Wireless is just a medium. All it will do is give people on the go the same capabilities that they now have when they’re sitting in their offices. But in 10 or 20 years’ time, it should make the work environment more seamless. Microphones, for instance, will pick up your voice wherever you are: in the office, at home, in the car. Again, though, we have to make sure we develop this technology to empower people, not machines. Let me give you an example: When you enter a friendly building in the middle of the 21st century, your computer should be able to know what computer resources are around so that it can use them. You’ve been dictating and have documents, perhaps 30 pages of important stuff, plus some voice and video fragments. You’d like to say, “Let’s print this on the nearest computer.” Now, there are several ways of doing this. One is that as soon as you enter the building, you broadcast to your computer and everybody knows you’re there, but you may not want others to know you’ve arrived. Yet the minute you broadcast your presence in the building, you’re vulnerable. In our laboratory, we did it the other way. All the resources are broadcasting their existence. No human is broadcasting his existence. So when I enter a building, every resource, every printer, every fax machine, every computer in the building is broadcasting, “Here I am! Here I am!” every 20 seconds. As I walk into the building, my computer can measure the difference between signals and know how far a resource is. After I walk around, I have a complete map in my computer of all the resources in the building without anybody knowing that I’m in the building. This is a humancentric position. Wireless may also have an impact on the way jobs are distributed in the future.
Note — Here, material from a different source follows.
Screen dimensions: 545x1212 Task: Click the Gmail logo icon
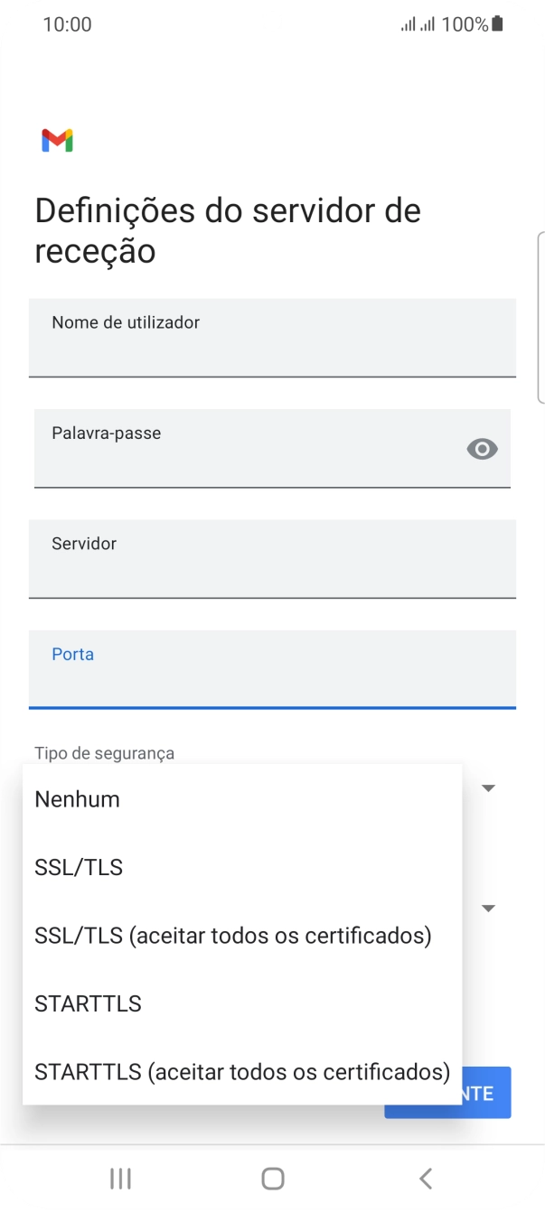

Much like we transferred a lot of our manufacturing to Taiwan and Southeast Asia in the 1970s and ’80s, I envision wireless technology enabling a huge transfer of office work [which comprises 70 percent of what we do in our economy] outside of the United States and England, the English-speaking countries or the rich countries of the world, to the ones who are very hungry. It’s an interesting situation in that labor from a hungry nation can be proffered across national boundaries to a rich nation. It’s going to be a massive redistribution of work–everything from customer service and transcribing to mortgage application checking and insurance adjusting.

But if all this routine office work goes overseas a lot of Americans will lose their jobs. Is that a good thing?

Some U.S. office jobs will be lost to foreign office workers just like some manufacturing jobs were lost to East Asia. That’s an inevitable consequence of the lower costs abroad. Short term, the impact will be positive for poor foreign nations who will see their GDP grow as spectacularly as did Taiwan’s in the past two decades. The loss of U.S. jobs will have a short-term negative impact both economically and psychologically for those who are displaced here. But as in the industrial era, U.S. workers will move further up the chain, offering sophisticated services, as opposed to the more routine and clerical ones that will be shipped abroad. Long term, I believe both the developing and the developed nations will benefit from the upward economic surge that results from the increased benefits associated with wireless technology.